Let’s be honest. We. All. Agree. That fast fashion is unethical. And. We. All. Know. That fast fashion is bad. It’s made by children, in unsafe conditions, with polluting materials. And it’s cheap. And seriously, no one looks good in Primark outfits.

But while H&M and the misguided MIA successfully pirated Fashion Revolution’s Week with their own initiative based on the Recycling idea, we can’t help but point out that our green fashion friends are also misguided in their online outraged rants.

Of course H&M’s initiative is greenwashing. Of course it is commercial. But that’s the point. They are relevant because they are still doing business while addressing ethical topics.

On the other hand, Fashion Revolution’s community opposes : Questions.

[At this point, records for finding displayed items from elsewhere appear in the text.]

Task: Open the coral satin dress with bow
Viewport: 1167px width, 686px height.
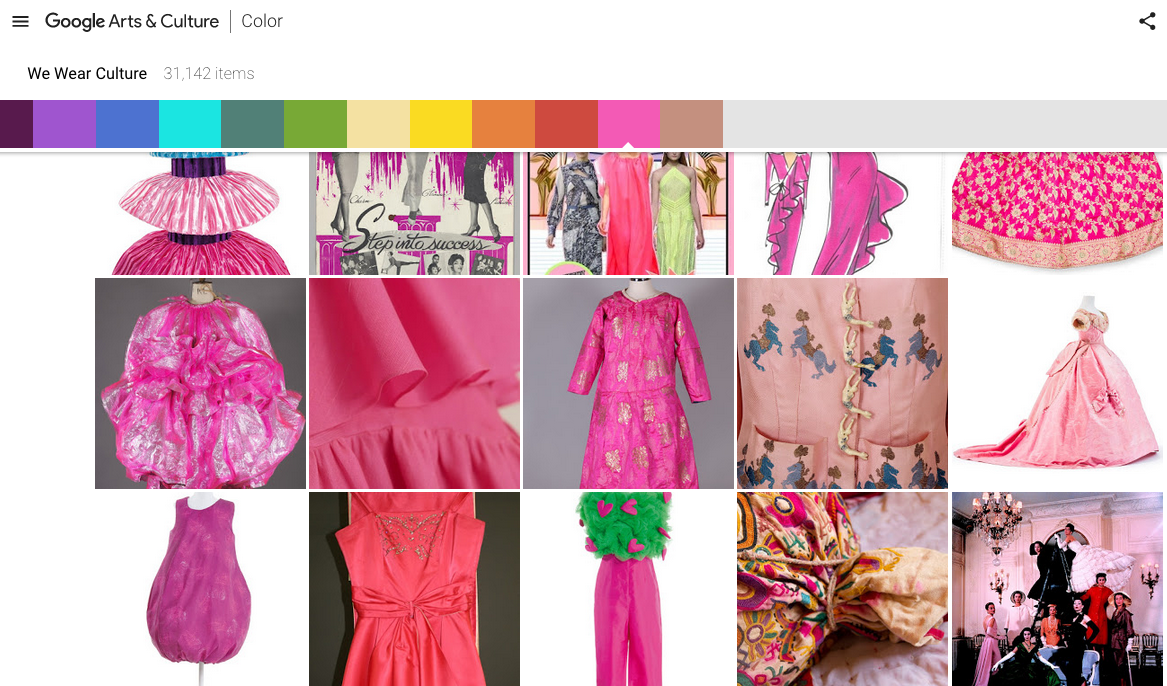Action: coord(414,588)
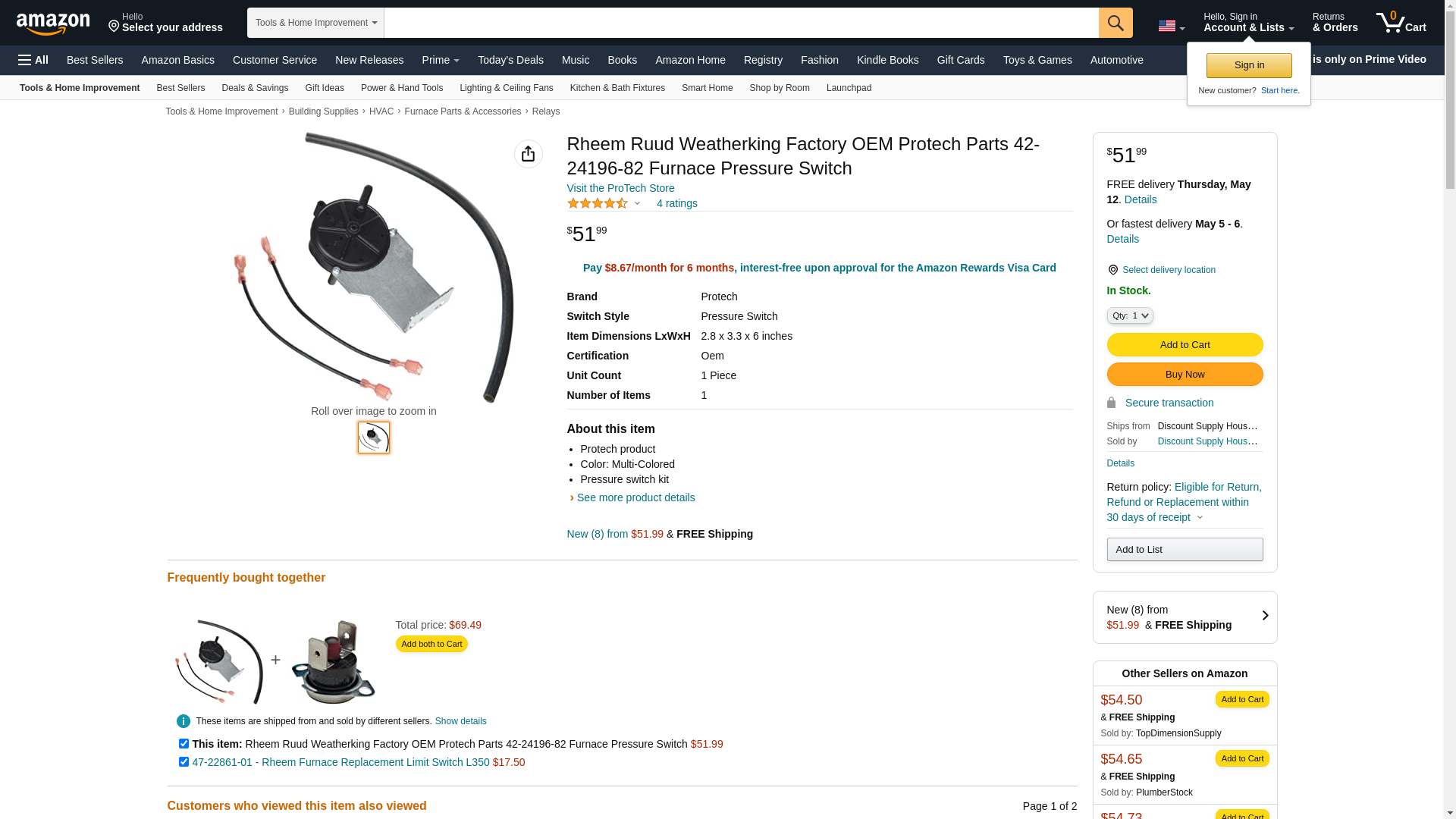
Task: Click the Add to Cart button
Action: coord(1185,345)
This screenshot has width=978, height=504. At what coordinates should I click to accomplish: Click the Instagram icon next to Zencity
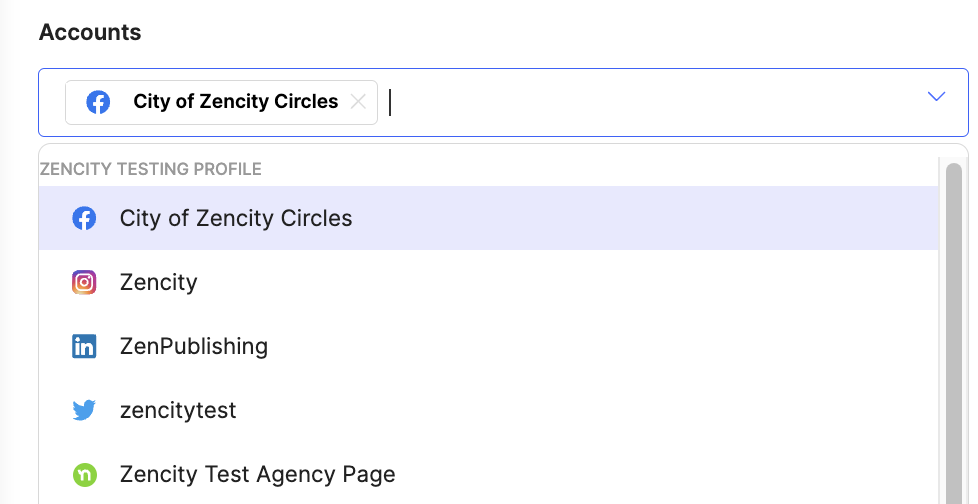click(84, 282)
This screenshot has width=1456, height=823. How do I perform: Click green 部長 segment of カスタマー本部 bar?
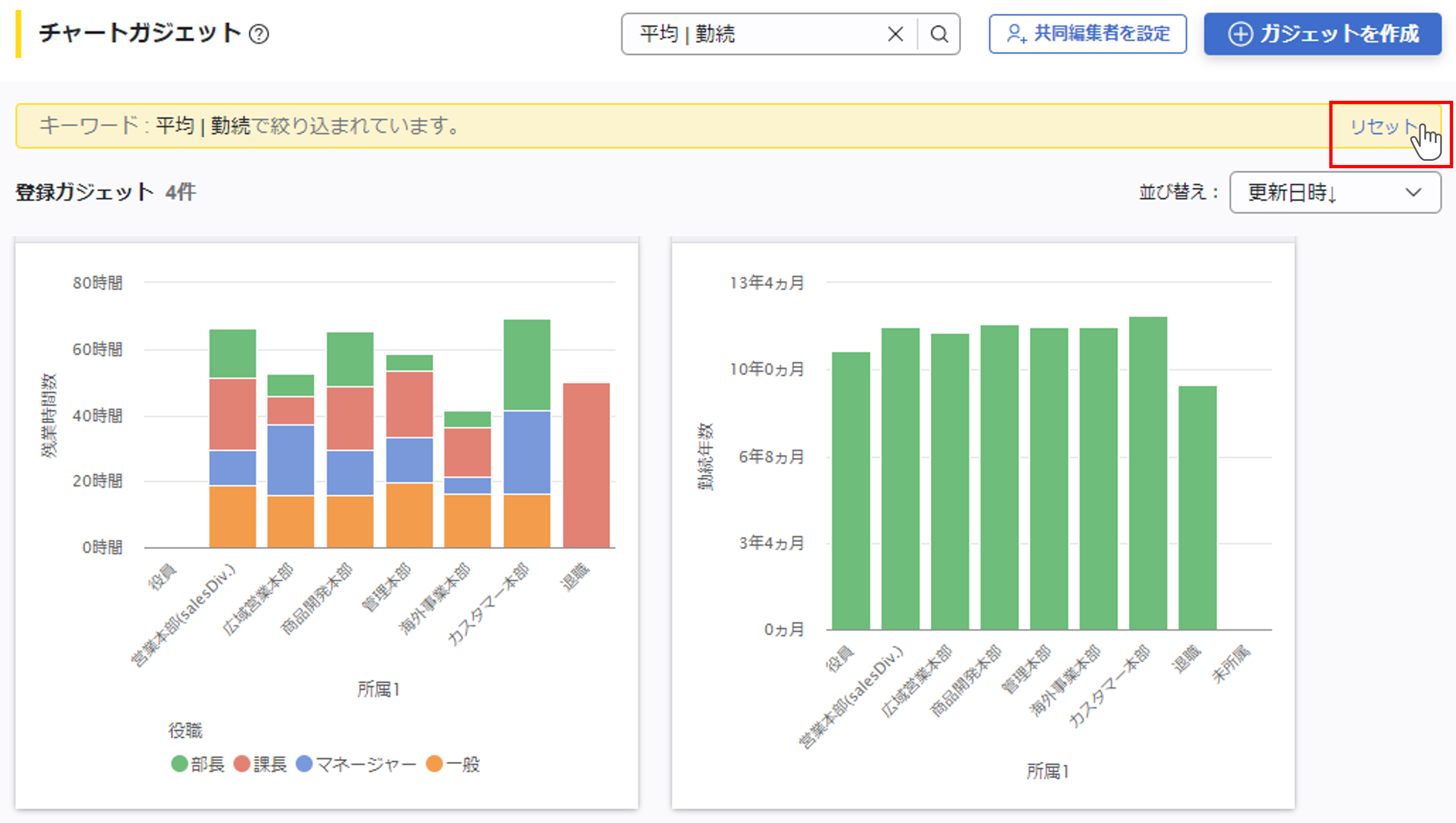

As if questions will change the game.

Sorry, but no. Business will change the game. The only way for the fashion industry to evolve is to improve business operations while including ethical and responsible decisions.

Many young ethical brands fail, because their brand is focusing too much on activism, marketing their fashion through its ethical quality only, while what sells for a fashion brand (however ethical it is) is design and trend relevance. And business efficiency.

If your brand uses great materials, names itself “green something”, and keeps tweeting about Fashion Revolution, but has not invested in : creative direction, production management and sales development. Then you will fail. And there will be no impact in complaining about H&M’s marketing games.

Ethical Fashion now needs investors. As an industry. Not ambassadors. It is not a cause anymore. If it remains one, it will be lost.